Take the records below from their first line to the line with "Newsletters (40, 2169)", and restate those lines word for word.

(SUPPLIED ENTRIES):
◇ ◇ ◇ ◇ ◇ ◇ ◇
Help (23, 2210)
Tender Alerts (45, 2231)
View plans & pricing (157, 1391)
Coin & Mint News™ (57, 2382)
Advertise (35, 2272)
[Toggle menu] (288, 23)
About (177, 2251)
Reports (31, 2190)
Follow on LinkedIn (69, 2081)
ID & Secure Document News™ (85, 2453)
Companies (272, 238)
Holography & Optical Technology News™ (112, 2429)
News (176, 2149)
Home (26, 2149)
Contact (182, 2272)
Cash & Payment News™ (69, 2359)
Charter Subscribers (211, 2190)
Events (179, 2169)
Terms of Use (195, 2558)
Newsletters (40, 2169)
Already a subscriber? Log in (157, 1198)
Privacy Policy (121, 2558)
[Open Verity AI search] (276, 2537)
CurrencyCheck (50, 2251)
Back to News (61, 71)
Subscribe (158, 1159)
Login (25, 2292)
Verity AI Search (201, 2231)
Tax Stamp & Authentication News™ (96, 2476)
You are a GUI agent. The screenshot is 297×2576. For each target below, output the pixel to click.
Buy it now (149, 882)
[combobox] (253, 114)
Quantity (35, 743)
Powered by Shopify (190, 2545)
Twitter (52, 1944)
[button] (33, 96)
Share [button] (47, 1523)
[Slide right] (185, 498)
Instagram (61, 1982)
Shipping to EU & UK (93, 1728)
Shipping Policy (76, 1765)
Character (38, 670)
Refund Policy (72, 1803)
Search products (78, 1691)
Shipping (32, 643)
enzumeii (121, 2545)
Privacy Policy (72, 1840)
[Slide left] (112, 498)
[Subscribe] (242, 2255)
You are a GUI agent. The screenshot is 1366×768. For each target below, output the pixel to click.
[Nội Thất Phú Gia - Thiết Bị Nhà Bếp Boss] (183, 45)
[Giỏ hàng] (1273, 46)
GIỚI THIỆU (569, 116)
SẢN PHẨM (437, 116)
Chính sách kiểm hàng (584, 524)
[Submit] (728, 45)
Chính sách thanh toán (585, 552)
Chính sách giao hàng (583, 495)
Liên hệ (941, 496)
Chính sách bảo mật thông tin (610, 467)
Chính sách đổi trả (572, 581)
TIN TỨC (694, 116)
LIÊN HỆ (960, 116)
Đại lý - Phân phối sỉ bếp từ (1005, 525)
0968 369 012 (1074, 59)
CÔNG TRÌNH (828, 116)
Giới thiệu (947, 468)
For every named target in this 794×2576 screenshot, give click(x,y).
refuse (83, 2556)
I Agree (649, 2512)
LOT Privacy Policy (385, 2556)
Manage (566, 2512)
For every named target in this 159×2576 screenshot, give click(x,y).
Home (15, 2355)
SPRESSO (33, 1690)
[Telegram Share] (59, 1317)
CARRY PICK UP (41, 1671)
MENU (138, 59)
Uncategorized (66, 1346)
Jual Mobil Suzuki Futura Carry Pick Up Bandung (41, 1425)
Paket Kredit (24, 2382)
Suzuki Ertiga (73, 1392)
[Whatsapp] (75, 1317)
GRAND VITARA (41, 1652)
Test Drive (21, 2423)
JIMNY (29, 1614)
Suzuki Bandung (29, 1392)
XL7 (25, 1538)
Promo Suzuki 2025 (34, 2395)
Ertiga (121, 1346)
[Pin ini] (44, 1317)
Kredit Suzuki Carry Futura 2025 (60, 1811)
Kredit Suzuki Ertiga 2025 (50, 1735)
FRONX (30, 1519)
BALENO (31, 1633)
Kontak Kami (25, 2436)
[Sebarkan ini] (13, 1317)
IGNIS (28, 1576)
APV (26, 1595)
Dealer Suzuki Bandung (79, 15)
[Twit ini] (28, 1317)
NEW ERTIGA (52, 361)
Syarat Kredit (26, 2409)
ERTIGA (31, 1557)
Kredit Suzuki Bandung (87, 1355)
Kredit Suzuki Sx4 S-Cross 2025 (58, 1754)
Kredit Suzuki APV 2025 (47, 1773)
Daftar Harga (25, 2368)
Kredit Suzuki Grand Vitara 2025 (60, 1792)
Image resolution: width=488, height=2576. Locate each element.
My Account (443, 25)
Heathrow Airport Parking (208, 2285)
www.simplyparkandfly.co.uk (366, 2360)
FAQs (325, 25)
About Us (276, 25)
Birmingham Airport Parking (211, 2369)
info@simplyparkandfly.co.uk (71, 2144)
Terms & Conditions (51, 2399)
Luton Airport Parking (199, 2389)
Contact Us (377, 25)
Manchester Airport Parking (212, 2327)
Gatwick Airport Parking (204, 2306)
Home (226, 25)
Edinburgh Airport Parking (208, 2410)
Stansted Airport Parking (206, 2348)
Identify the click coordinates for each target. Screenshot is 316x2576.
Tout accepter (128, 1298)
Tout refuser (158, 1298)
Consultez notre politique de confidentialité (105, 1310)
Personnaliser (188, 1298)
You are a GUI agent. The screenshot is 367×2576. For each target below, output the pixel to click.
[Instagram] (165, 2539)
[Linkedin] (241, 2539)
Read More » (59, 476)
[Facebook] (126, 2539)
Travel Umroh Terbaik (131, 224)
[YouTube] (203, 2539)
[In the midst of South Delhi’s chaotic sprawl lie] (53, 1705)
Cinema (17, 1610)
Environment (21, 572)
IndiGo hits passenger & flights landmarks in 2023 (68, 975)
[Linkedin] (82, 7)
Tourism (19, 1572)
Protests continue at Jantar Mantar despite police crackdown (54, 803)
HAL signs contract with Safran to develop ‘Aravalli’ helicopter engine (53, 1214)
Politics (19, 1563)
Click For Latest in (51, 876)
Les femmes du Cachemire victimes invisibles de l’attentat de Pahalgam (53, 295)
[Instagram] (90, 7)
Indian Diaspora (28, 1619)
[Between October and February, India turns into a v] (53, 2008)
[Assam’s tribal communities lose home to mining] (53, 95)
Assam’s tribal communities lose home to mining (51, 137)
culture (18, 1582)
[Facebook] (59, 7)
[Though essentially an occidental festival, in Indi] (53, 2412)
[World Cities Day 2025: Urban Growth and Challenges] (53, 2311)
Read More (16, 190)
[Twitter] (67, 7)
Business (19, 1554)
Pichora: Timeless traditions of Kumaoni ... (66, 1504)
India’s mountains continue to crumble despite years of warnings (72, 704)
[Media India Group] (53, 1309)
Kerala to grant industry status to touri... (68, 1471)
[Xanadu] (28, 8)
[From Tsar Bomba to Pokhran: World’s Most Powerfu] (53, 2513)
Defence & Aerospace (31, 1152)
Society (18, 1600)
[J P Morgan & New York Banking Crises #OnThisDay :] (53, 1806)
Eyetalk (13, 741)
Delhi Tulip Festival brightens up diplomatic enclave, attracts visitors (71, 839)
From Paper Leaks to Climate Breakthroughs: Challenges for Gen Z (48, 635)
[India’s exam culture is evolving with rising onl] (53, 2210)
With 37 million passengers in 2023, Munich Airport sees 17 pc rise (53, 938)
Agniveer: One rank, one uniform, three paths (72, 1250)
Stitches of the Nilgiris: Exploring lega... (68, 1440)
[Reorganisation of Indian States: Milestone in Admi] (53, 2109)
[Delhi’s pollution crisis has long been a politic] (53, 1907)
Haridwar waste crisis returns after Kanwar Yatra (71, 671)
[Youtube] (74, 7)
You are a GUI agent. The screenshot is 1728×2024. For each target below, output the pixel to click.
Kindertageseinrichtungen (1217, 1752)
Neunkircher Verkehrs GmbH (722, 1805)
◇ ◇ ◇ ◇ ◇ ◇ ◇
(RESPONSE):
Help (23, 2210)
Tender Alerts (45, 2231)
View plans & pricing (157, 1391)
Coin & Mint News™ (57, 2382)
Advertise (35, 2272)
[Toggle menu] (288, 23)
About (177, 2251)
Reports (31, 2190)
Follow on LinkedIn (69, 2081)
ID & Secure Document News™ (85, 2453)
Companies (272, 238)
Holography & Optical Technology News™ (112, 2429)
News (176, 2149)
Home (26, 2149)
Contact (182, 2272)
Cash & Payment News™ (69, 2359)
Charter Subscribers (211, 2190)
Events (179, 2169)
Terms of Use (195, 2558)
Newsletters (40, 2169)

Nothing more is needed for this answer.